For a scraping operation that handles any EU-resident data, the practical implications:

  • Provenance documentation matters more. A scraper that can demonstrate which records relate to EU residents (or to non-EU residents specifically) has a defensible compliance posture. A scraper that cannot make that distinction is exposed across the entire dataset.
  • Use-case restrictions matter more. A scraper that contractually limits downstream use (no FR, no biometric profiling) shifts liability allocation. A scraper that sells raw data with no use restrictions absorbs the full liability when a buyer misuses it.
  • EU territorial nexus matters more. A vendor with no EU presence and no EU customers is harder for European regulators to reach in practice (though noyb’s criminal route in Austria suggests this is changing). A vendor with EU operations or customers is well within reach.

What the noyb criminal route signals

The noyb filing in October 2025 deserves attention because of the legal structure it leverages. Article 84 GDPR allows member states to provide for penalties (including criminal) for infringements not subject to administrative fines. Austria’s implementation (GDPR §62) creates a criminal route. noyb argued that Clearview’s continued processing of Austrian residents’ data, after explicit DPA orders to cease, falls within that criminal regime.

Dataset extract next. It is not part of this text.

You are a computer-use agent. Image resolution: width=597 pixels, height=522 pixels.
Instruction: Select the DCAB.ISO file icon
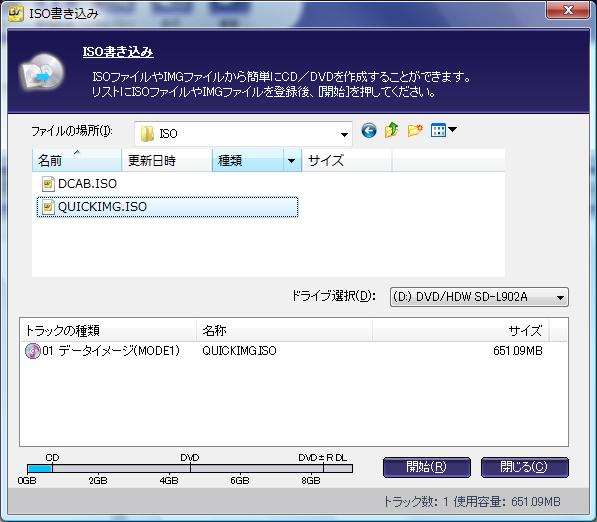(x=48, y=184)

If the Austrian prosecution proceeds and produces convictions, it establishes a template every other GDPR-implementing member state can follow. The administrative-fines-only era of GDPR enforcement against scraping vendors would end, replaced by a regime where individual responsibility (directors, founders, named officers) is on the table.

That change would meaningfully alter the calculus for vendors who have, until now, treated GDPR fines as a cost of doing business. A €20M unpaid fine is recoverable through corporate insolvency or asset shielding. A criminal conviction follows the individual.

Compliance posture for image-handling actors

For Apify Store publishers, Article 5 and the noyb criminal route are most relevant for actors that handle facial imagery, biometric data, or any data that could be used to build an FR system. That is a small subset of the Store catalog — the vast majority of actors target text data (jobs, products, prices, listings, profiles without images).

For the actors that do handle imagery — primarily social-media profile scrapers — the compliance posture worth adopting is:

  • Avoid the FR use case explicitly. Actor descriptions that pitch “build your own face database” are now legally toxic in Europe. Descriptions that pitch “engagement analytics” are less so.
  • Restrict downstream use contractually. Apify’s Terms of Use can be augmented with actor-specific use restrictions that shift liability.
  • Be cautious about EU-resident data. Geo-filtering at the actor level is technically straightforward and meaningfully reduces exposure.

The broader implication for the Store is that European compliance posture is becoming a competitive differentiator at the actor level. Publishers who can credibly claim “no EU data” or “Article 5-compliant” will win European buyers who increasingly need to demonstrate compliance posture themselves. The publishers who treat EU compliance as someone else’s problem will lose those buyers.

The era of “scrape everything, ask questions later” is closed in Europe. The Bright Data doctrine that protects scraping in the US has no equivalent in EU law, and Article 5 is the formal demonstration that European regulators are willing to act on that gap. The next two years will test how far the enforcement runs.